EXTRACT TO READ:
********

State Sen. Adam Hinds moderates the district attorney debate.



Candidate Andrea Harrington says what she brings is the ability to inspire change in an office she doesn't believe has been serving the community well enough.
BECKET, Mass. — Rebecca Moulton had a restraining order against her then-boyfriend David Vincent in 2009 and she had left the apartment the pair shared.
 
Later she was found beaten to death in that apartment.
 
Paul Caccaviello was the first assistant district attorney at the time and took the lead prosecution and he kept coming back to one question, "why was she there?"
 
And the answer was because Vincent had threatened her pet bird. 
 
Vincent was ultimately convicted of the murder and sentenced to life in jail. The pair had been involved in the local drug culture, there was a history of domestic abuse, and there was now an aspect of animal abuse — a wide array of aspects going into the prosecution that was all somehow linked together.
 
It is the case Caccaviello said he continues to come back to when he tries to determine how to handle the prosecution of other cases or how to work with victims. It's why he is supportive of not only a domestic violence unit but a unit that is also linked to the animal abuse unit and linked to the child abuse unit. He sees how all of those various aspects can tie together and he uses the experiences he's had to determine the best way to move forward on a case-by-case basis.
 
"This is the case I draw from," Caccaviello said. 
 
He told that story at Becket Town Hall on Tuesday in another debate when all three candidates for district attorney were asked for one specific case that stood out for them.
 
Caccaviello, the handpicked successor of David Capeless with some 27 years of experience, doubled down on his experience during the debate, which has been his major talking point throughout the campaign. In answering questions, Caccaviello leaned heavily on that experience — that what he's been doing for years has led him to have the right judgment and decision making qualities to be the county's chief prosecutor.
 
"I am the only professional prosecutor sitting at this table," he said. 
 
But what has his time in the district attorney's office actually done for Berkshire County? His challenger Andrea Harrington questioned the effectiveness of the office Caccaviello has been working in.
 
The defense attorney from Richmond said overdose deaths have risen from just a few per year to 38 from 2002 to 2016. North Adams has the highest crime rate per capita, with Pittsfield following in ninth place, and Berkshire County has a 23 percent higher rate of restraining orders — and an increased number of domestic homicides than in other places in the state.
 
"There is a huge opportunity in the district attorney's office to take a new approach," Harrington said.
 
Harrington said the office has been based on a "pitbull prosecutor mentality" and it hasn't worked. Harrington said she'll prioritize a new approach to get the lower-level offenders out of the court system and into treatment and social programs, work with community partners on prevention programs, and "go hard" on sexual assault, child abuse, and domestic violence.

********

DATASET SECTION:
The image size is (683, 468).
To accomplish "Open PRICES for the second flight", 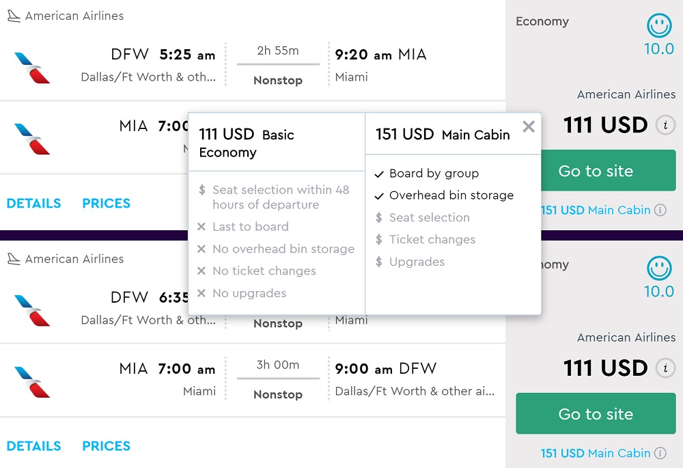I will 106,446.
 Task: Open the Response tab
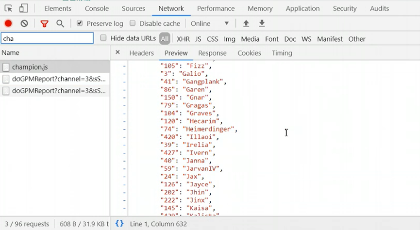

********

THINGS TO DO:
1. Answer these about the article on the district attorney debate:
(a) Why had Rebecca Moulton gone back to the apartment?
(b) How many years of experience does Caccaviello have?
(c) What town is Andrea Harrington from?
2. Extend the article on the district attorney debate, picking up after its final sentence.

OUTPUTS:
1.
(a) David Vincent had threatened her pet bird.
(b) Some 27 years.
(c) Richmond.

2.
 
"We need to have somebody with good judgment and good values, who can distinguish between people who belong in jail and those who need help," Harrington said. 
 
Harrington and Caccaviello have been going at each other in a similar fashion for months, and the political maneuvering has gotten nasty in what is expected to be a tight three-way race. But that nastiness didn't show its face in Becket on Tuesday, though some were certainly expecting fireworks. The two more experienced attorneys were quick to pounce on Harrington when she seemed to stumble on felony arraignments, but no one mentioned the report that there had been political maneuvering to try to push one of the two women out of the race. 
 
 
 

Judith Knight portrays herself as the best of both worlds: the candidate with both experience and a progressive agenda.
As Harrington and Caccaviello have been fiercely campaigning against each other, Judith Knight is finding a niche right between what divides them. She has brought forward progressive platform and but does so with some experience working in a prosecutor's office.
 
In what was essentially a home game Tuesday night as her supporters seemed to outnumber the others, Knight made her case that while Caccaviello does have experience, he hasn't pushed progressive and newer ideas. And that while Harrington is progressive, she lacks the experience to implement her policies.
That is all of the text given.